The emotions of parents and their new teenage drivers are usually at opposite ends of the spectrum. A teen going out for their first independent drive will probably feel intensely excited. Their parents will likely feel terrified.

It only takes half a second for a mistake at the wheel to occur. You don’t want anything bad to happen to your teen driver, but you also don’t want to refuse them this crucial rite of passage.

There are many rules that can help keep your teenager safe, like a no-texting rule and a zero-tolerance rule for drugs or alcohol before driving.
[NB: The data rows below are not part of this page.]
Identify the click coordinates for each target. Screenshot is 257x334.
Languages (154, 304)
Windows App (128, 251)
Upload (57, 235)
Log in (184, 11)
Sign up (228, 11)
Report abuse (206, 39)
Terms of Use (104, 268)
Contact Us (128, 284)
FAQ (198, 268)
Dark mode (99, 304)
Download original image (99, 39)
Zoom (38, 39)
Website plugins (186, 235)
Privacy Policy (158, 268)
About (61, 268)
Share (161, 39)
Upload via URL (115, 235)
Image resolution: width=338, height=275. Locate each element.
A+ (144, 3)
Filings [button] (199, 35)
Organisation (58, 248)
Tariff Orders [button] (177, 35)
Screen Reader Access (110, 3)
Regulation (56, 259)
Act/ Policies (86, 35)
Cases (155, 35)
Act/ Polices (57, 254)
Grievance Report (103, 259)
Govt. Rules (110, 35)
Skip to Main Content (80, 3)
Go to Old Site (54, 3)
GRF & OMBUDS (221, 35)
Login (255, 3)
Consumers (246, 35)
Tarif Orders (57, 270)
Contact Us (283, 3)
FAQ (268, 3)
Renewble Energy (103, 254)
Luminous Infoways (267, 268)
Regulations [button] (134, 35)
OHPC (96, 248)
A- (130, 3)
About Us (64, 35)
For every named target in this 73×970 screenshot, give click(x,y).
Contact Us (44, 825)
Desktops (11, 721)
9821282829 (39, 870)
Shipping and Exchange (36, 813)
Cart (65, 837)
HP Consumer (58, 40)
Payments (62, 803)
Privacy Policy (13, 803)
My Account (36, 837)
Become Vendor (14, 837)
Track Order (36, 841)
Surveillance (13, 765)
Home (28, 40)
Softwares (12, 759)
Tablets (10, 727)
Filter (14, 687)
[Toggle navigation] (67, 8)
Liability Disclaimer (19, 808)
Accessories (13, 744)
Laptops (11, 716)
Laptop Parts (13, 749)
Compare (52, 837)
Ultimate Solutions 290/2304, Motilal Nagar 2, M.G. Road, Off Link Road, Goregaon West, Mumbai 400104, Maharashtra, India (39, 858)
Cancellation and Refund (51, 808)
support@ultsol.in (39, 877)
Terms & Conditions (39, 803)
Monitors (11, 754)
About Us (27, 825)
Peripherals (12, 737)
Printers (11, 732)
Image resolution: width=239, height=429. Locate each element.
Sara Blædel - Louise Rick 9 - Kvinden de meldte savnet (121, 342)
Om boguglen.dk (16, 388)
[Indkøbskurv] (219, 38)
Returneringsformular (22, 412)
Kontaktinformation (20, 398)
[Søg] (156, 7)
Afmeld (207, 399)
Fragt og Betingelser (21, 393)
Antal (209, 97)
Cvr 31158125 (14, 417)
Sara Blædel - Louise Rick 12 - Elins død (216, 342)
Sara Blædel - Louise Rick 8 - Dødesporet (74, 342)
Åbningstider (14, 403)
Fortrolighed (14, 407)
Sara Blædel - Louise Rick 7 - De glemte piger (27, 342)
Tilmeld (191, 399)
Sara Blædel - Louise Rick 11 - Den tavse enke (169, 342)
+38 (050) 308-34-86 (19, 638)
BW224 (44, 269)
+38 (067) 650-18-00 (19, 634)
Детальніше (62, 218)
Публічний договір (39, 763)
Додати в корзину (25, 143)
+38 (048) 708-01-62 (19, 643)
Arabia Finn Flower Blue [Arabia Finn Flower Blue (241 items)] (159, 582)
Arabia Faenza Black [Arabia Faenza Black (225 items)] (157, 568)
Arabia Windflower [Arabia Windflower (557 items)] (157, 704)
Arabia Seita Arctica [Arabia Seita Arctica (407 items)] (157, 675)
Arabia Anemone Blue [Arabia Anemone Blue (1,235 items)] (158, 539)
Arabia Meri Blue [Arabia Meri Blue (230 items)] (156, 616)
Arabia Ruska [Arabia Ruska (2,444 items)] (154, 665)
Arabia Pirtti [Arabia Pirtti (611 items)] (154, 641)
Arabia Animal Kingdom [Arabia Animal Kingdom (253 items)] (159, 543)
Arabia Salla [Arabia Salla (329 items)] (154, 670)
However, there is another, less common rule that could go a long way to help keep your young driver safe.

Do you need to set a driving curfew?

According to the Centers for Disease Control and Prevention, there are a handful of factors responsible for the vast majority of teenage car crashes. Inexperience on the part of young drivers is the top contributing risk factor.

However, other concerns at the top of the list include driving with other teenagers in the vehicle, impairments and driving after dark. Setting a driving curfew could help reduce your teen’s risk due to all three of those factors. Until your teenager is older and has more experience on the road, having their driving privileges end at least half an hour before sunset could go a long way toward keeping them safe.

How a driving curfew helps protect your child

Your young adults will likely roll their eyes and argue with you if you tell them you don’t want them driving once the sun starts setting. However, not allowing them to drive during sunset and after dark helps protect them from the most dangerous time of day for teen drivers.

Additionally, if your teen feels free to drive late at night, they might go to parties or hang out with friends and make bad choices. Whether driving with a group of people and singing along to the radio instead of paying attention or booze cruising with their friends to feel rebellious, late-night socialization for teenagers and cars can be a dangerous combination.

If your teen wants to go to a party or has a job that requires them to work in the afternoon or evening, you may need to arrange to drop them off and pick them up to keep them as safe as possible. While it may not make you the coolest parent on the block, it could help your teen avoid a serious crash.